- PROBLEM DETAILS -
Each record below should be written out again exactly as given.
-- GIVEN DATA follows --
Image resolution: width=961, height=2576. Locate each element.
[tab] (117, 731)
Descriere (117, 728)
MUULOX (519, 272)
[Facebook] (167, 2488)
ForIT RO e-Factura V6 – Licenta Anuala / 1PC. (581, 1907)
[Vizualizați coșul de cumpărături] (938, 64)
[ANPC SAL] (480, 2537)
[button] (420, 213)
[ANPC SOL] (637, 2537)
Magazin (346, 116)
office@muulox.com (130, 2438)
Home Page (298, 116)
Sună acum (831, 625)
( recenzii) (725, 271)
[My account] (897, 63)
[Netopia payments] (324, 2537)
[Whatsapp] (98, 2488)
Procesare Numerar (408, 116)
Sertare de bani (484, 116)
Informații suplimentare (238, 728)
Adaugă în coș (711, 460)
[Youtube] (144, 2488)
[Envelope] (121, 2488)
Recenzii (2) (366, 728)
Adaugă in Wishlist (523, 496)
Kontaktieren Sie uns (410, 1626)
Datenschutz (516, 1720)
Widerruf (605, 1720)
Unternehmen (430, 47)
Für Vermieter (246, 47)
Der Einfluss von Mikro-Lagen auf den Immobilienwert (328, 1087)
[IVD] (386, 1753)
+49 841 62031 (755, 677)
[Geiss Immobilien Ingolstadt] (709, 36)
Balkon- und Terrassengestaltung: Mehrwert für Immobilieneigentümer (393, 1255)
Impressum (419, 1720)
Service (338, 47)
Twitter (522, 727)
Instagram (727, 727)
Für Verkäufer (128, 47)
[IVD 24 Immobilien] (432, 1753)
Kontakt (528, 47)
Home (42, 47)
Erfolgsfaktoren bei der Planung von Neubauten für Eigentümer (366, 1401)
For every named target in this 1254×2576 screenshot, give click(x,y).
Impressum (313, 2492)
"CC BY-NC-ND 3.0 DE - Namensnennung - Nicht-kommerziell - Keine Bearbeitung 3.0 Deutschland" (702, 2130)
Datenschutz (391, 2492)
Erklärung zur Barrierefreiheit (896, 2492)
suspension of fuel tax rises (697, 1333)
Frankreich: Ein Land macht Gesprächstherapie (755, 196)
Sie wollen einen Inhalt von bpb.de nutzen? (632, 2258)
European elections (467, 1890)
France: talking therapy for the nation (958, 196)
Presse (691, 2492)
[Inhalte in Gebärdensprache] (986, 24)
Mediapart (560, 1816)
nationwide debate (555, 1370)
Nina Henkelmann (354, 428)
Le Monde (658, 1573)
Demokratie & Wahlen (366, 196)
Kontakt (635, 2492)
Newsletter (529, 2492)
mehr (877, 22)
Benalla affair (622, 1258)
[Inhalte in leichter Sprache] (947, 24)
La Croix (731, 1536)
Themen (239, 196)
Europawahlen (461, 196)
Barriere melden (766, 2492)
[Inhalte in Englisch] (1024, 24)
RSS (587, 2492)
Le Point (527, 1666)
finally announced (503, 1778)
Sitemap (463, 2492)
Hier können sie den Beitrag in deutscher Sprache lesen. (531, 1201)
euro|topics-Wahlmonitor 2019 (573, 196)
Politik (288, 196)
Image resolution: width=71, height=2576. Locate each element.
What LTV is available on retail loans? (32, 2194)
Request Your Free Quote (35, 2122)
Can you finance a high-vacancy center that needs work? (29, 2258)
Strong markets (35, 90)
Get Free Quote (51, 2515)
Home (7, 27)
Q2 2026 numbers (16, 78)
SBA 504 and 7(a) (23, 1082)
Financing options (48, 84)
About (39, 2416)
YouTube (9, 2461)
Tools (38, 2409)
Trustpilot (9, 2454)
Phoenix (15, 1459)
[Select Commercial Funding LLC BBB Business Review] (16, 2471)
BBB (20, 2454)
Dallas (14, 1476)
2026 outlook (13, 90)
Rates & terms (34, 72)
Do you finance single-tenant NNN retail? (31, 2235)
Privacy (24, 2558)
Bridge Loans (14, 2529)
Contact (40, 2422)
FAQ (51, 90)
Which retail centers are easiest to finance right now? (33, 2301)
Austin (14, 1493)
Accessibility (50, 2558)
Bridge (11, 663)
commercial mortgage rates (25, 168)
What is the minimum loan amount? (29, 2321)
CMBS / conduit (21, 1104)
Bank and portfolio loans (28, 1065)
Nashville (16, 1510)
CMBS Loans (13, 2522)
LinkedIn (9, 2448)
-- GIVEN DATA concluded --
- RESPONSE BOX -
Image resolution: width=961, height=2576. Locate each element.
[tab] (117, 731)
Descriere (117, 728)
MUULOX (519, 272)
[Facebook] (167, 2488)
ForIT RO e-Factura V6 – Licenta Anuala / 1PC. (581, 1907)
[Vizualizați coșul de cumpărături] (938, 64)
[ANPC SAL] (480, 2537)
[button] (420, 213)
[ANPC SOL] (637, 2537)
Magazin (346, 116)
office@muulox.com (130, 2438)
Home Page (298, 116)
Sună acum (831, 625)
( recenzii) (725, 271)
[My account] (897, 63)
[Netopia payments] (324, 2537)
[Whatsapp] (98, 2488)
Procesare Numerar (408, 116)
Sertare de bani (484, 116)
Informații suplimentare (238, 728)
Adaugă în coș (711, 460)
[Youtube] (144, 2488)
[Envelope] (121, 2488)
Recenzii (2) (366, 728)
Adaugă in Wishlist (523, 496)
Kontaktieren Sie uns (410, 1626)
Datenschutz (516, 1720)
Widerruf (605, 1720)
Unternehmen (430, 47)
Für Vermieter (246, 47)
Der Einfluss von Mikro-Lagen auf den Immobilienwert (328, 1087)
[IVD] (386, 1753)
+49 841 62031 (755, 677)
[Geiss Immobilien Ingolstadt] (709, 36)
Balkon- und Terrassengestaltung: Mehrwert für Immobilieneigentümer (393, 1255)
Impressum (419, 1720)
Service (338, 47)
Twitter (522, 727)
Instagram (727, 727)
Für Verkäufer (128, 47)
[IVD 24 Immobilien] (432, 1753)
Kontakt (528, 47)
Home (42, 47)
Erfolgsfaktoren bei der Planung von Neubauten für Eigentümer (366, 1401)
For every named target in this 1254×2576 screenshot, give click(x,y).
Impressum (313, 2492)
"CC BY-NC-ND 3.0 DE - Namensnennung - Nicht-kommerziell - Keine Bearbeitung 3.0 Deutschland" (702, 2130)
Datenschutz (391, 2492)
Erklärung zur Barrierefreiheit (896, 2492)
suspension of fuel tax rises (697, 1333)
Frankreich: Ein Land macht Gesprächstherapie (755, 196)
Sie wollen einen Inhalt von bpb.de nutzen? (632, 2258)
European elections (467, 1890)
France: talking therapy for the nation (958, 196)
Presse (691, 2492)
[Inhalte in Gebärdensprache] (986, 24)
Mediapart (560, 1816)
nationwide debate (555, 1370)
Nina Henkelmann (354, 428)
Le Monde (658, 1573)
Demokratie & Wahlen (366, 196)
Kontakt (635, 2492)
Newsletter (529, 2492)
mehr (877, 22)
Benalla affair (622, 1258)
[Inhalte in leichter Sprache] (947, 24)
La Croix (731, 1536)
Themen (239, 196)
Europawahlen (461, 196)
Barriere melden (766, 2492)
[Inhalte in Englisch] (1024, 24)
RSS (587, 2492)
Le Point (527, 1666)
finally announced (503, 1778)
Sitemap (463, 2492)
Hier können sie den Beitrag in deutscher Sprache lesen. (531, 1201)
euro|topics-Wahlmonitor 2019 (573, 196)
Politik (288, 196)
Image resolution: width=71, height=2576. Locate each element.
What LTV is available on retail loans? (32, 2194)
Request Your Free Quote (35, 2122)
Can you finance a high-vacancy center that needs work? (29, 2258)
Strong markets (35, 90)
Get Free Quote (51, 2515)
Home (7, 27)
Q2 2026 numbers (16, 78)
SBA 504 and 7(a) (23, 1082)
Financing options (48, 84)
About (39, 2416)
YouTube (9, 2461)
Tools (38, 2409)
Trustpilot (9, 2454)
Phoenix (15, 1459)
[Select Commercial Funding LLC BBB Business Review] (16, 2471)
BBB (20, 2454)
Dallas (14, 1476)
2026 outlook (13, 90)
Rates & terms (34, 72)
Do you finance single-tenant NNN retail? (31, 2235)
Privacy (24, 2558)
Bridge Loans (14, 2529)
Contact (40, 2422)
FAQ (51, 90)
Which retail centers are easiest to finance right now? (33, 2301)
Austin (14, 1493)
Accessibility (50, 2558)
Bridge (11, 663)
commercial mortgage rates (25, 168)
What is the minimum loan amount? (29, 2321)
CMBS / conduit (21, 1104)
Bank and portfolio loans (28, 1065)
Nashville (16, 1510)
CMBS Loans (13, 2522)
LinkedIn (9, 2448)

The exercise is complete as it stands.